WORK REQUIRED ->
For the material below, set down exactly the lines between the one containing "Task: Open the WeChat tab" and the last line, both included, leaving every picture out.

DATA Start Marker

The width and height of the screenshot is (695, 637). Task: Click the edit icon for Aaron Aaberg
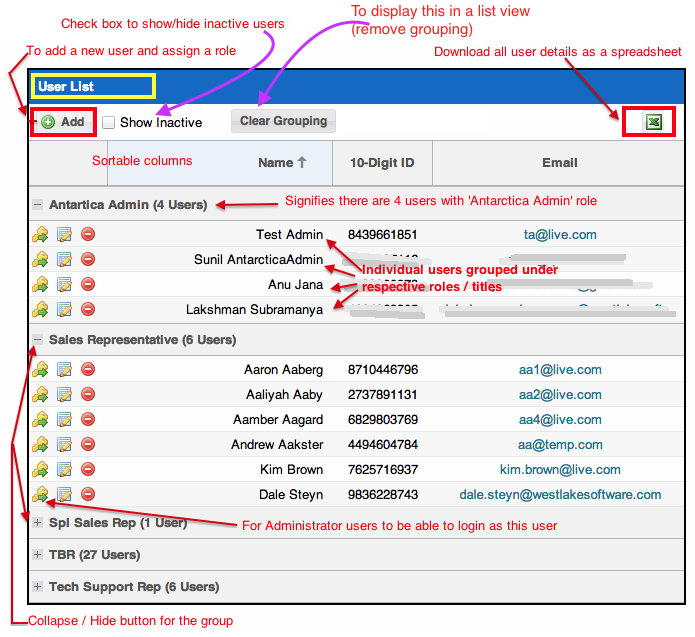point(64,370)
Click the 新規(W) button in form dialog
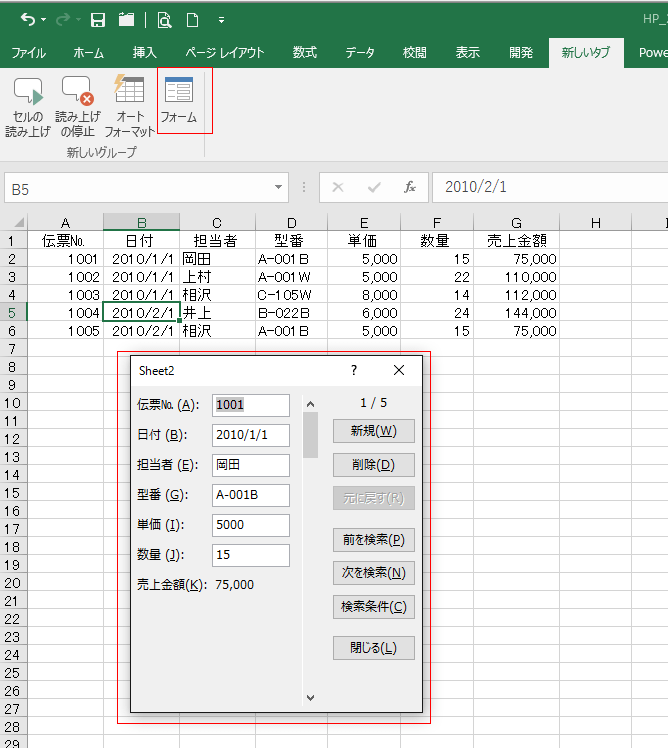 373,431
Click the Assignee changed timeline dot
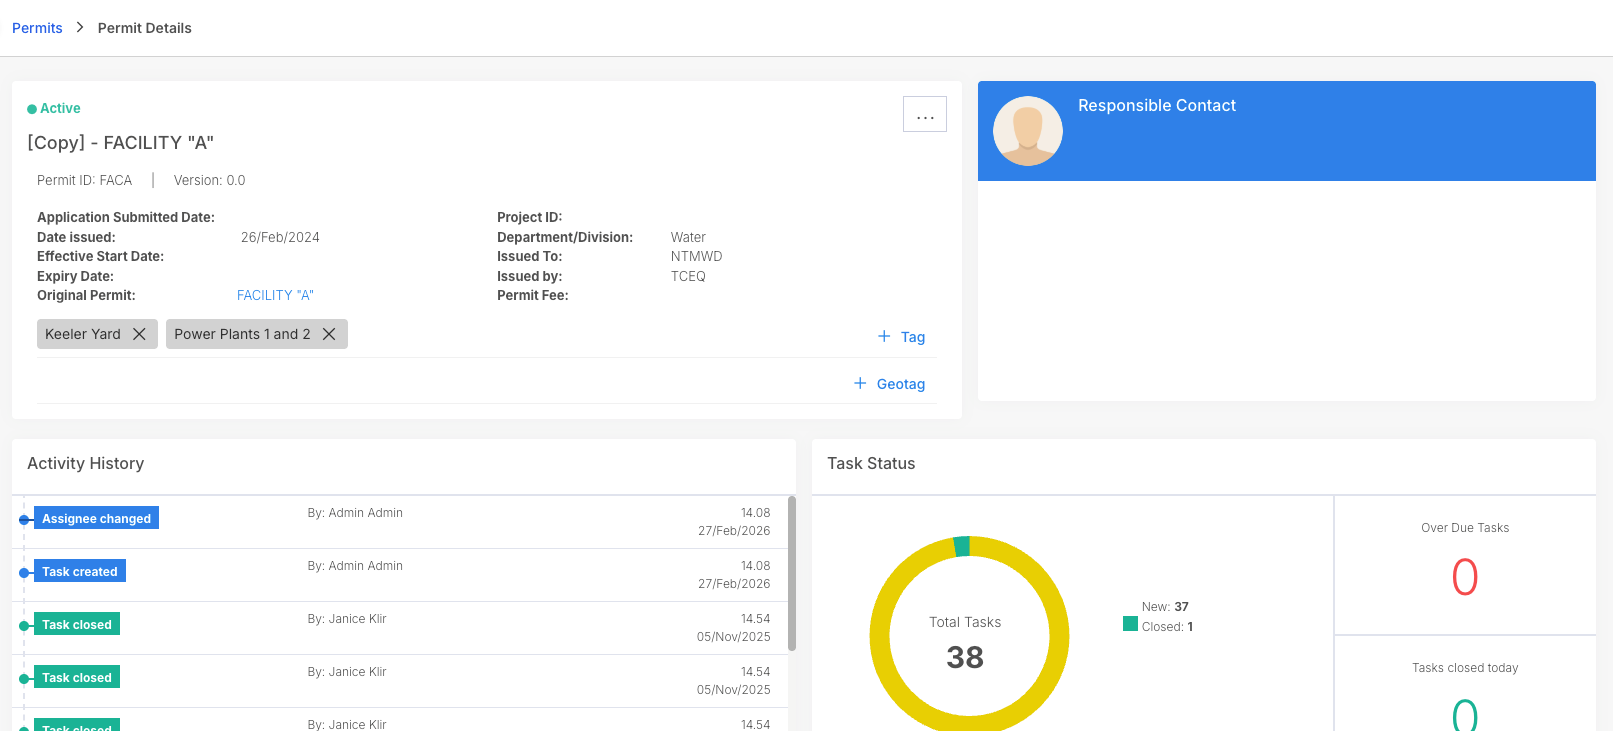The height and width of the screenshot is (731, 1613). tap(24, 520)
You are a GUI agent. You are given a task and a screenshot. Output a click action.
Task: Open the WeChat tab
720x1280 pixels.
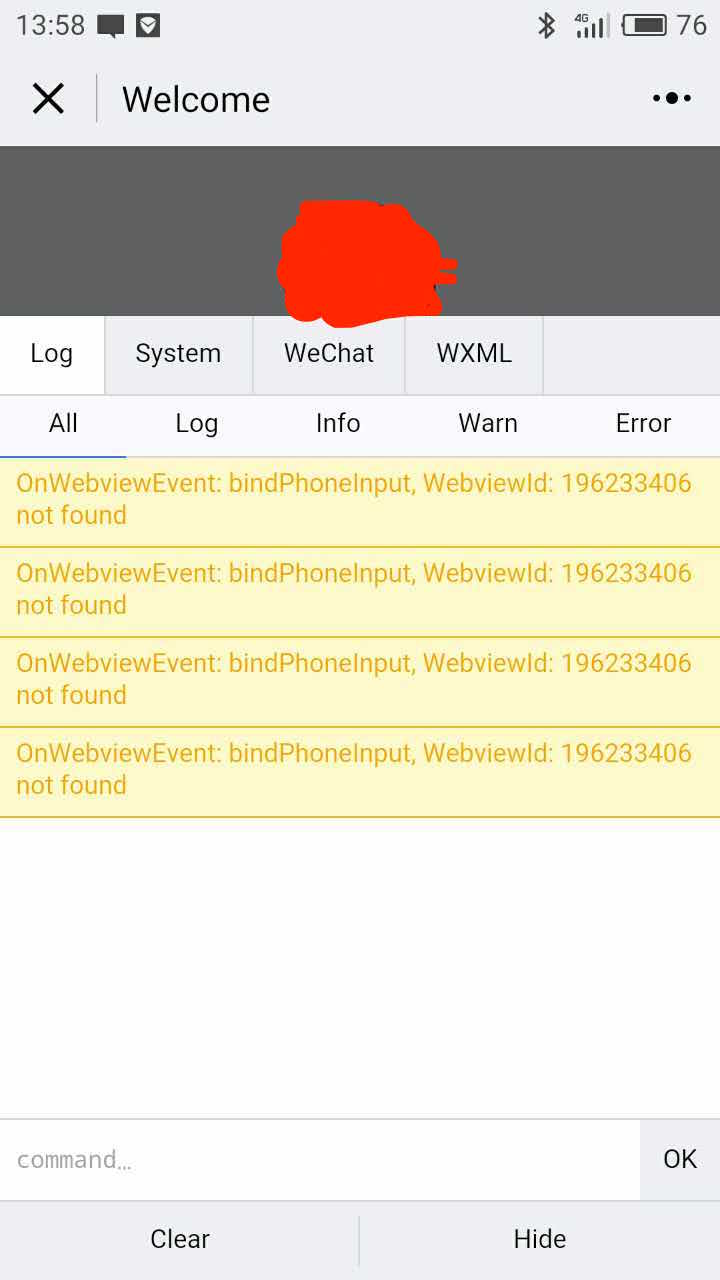click(x=328, y=354)
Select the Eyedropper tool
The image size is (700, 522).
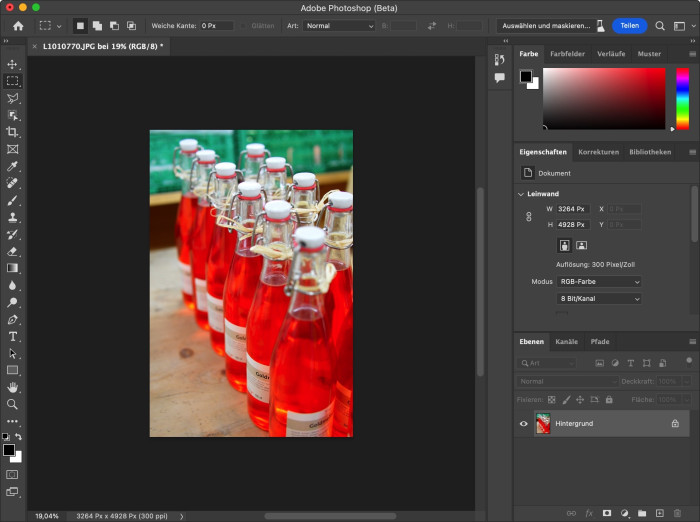point(13,166)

DATA End Marker

RESPONSE TO THE EXERCISE ->
Task: Open the WeChat tab
720x1280 pixels.
click(x=328, y=354)
Select the Eyedropper tool
The image size is (700, 522).
point(13,166)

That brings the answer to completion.